KATHY and kenny, make a new topic at our Spyware removal forum.
I ran the entire process EXACTLY as shown. It went perfect and as expected until the final step. After Malware program found 46 infected files and I removed them all. When I clicked restart the computer will NOT LOAD WINDOWS AT ALL!!! I cannot even get it to load in safe mode!! It just reboots over and over!!!
WHAT THE F#@K!!!!!!!
Somebody help please
Tim, looks like virus damaged a few system files. Try boot your PC in last good configuration.
as to the problem i have seen posted that people ran into with windows asking what program should be used to open the program with, i simply pointed it towards c:\windows\system32\cmd.exe
once i did this, the command shell opened, and i was able to open whatever i wanted, including regedit notpad, and malwarebytes. hopefully this works for others and isnt just a freak case i had. anyways good luck and be safe
I am trying to rename the file otm but i can’t because when i goto mycomputer and click the tools tab it only shows Map Network Drive, Disconnect Network Drive, Synchronize
Hi,
Thanks a lot for this help…
I faced a lot of trouble with Windows Anti-Virus Pro…

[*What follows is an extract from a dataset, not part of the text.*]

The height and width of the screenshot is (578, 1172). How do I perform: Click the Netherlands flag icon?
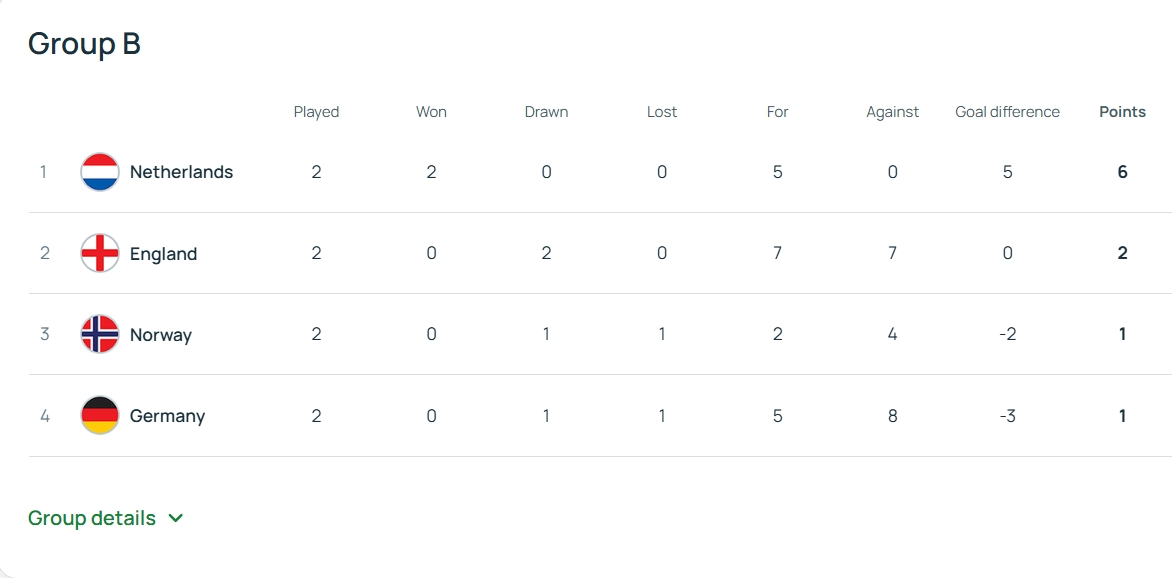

And still my reg files r not repaired…
for step 2…
I created the fix.reg file and tried to run it but it says that registry changes r disabled by my administrator… I tried right-clicking and using run as option but it does not give any run as option…
The only options i get on a right click are merge and open with…
Please help me with this…
Bhavik
Thanks SOOOO much.. you saved my life…
Thank yuo so much for this guide
Holla.
SO glad I found this tutorial. I was going to end up reformatting or something ridiculous.
Gracias!
I had a few things happen with my computer in the last day. I know I had the desot file on the computer, and followed these instructions. That was the only one found when I used the OTM program. After step2 I went to install the MBAM and the computer now won’t open any exe’s. It brings up a open with window that says “chose a program you want to use to open this file”.
If you can help with a suggestion on how to fix this and get the exe’s to run again, I would greatly appreciate it.
I just tried to run MBAM from safe mode and that didn’t work either. The same windows box came up asking me “chose the program you want to use to open this file” came up. It appears no exe’s will open but the Desot seems to be haulted.
Any suggestions appreciated greatly!
Thanks this walkthrough is a lifesaver.
Thanks, my computer was getting slower and slower and then I could not open any programs, great fix, thank you again
I hadn’t double clicked the notepad on step2 and that is why it hadn’t worked. After doing that, my EXE’s now work. I just want to say thank you so much for having this help out on the internet. I now hope step 3 works.
Thanks, fixed everything, was pulling my hair out for days, but you fixed it in 15 minutes. You are the man!!!
Perfect Thank you, I hate virus setters. Nothing better to do with there lives but mess with other peoples stuff!
Hey, thanks for this great guide. I had already got rid of most of the files but your guide showed me how to get rid of the dlls. Definitely going to fave this and give it to others with the same problem.
EVERYONE CHECK OUT MY VIDEO ON HOW TO REMOVE IT ON YOUTUBE! IT IS RATED 5 STARS AND WORKS!
youtube.com/watch?v=L56km7gu4gQ&eurl=http%3A%2F%2Fwww.youtube.com%2Fuser%2FPTGProductionz&feature=player_profilepage
THERES THE LINK!
I just wanted to tell everyone who has issues opening the software…
Right click the setup icon, select \
Guys, thank you from the bottom of my hard drive. It took a little while but I am back in the saddle!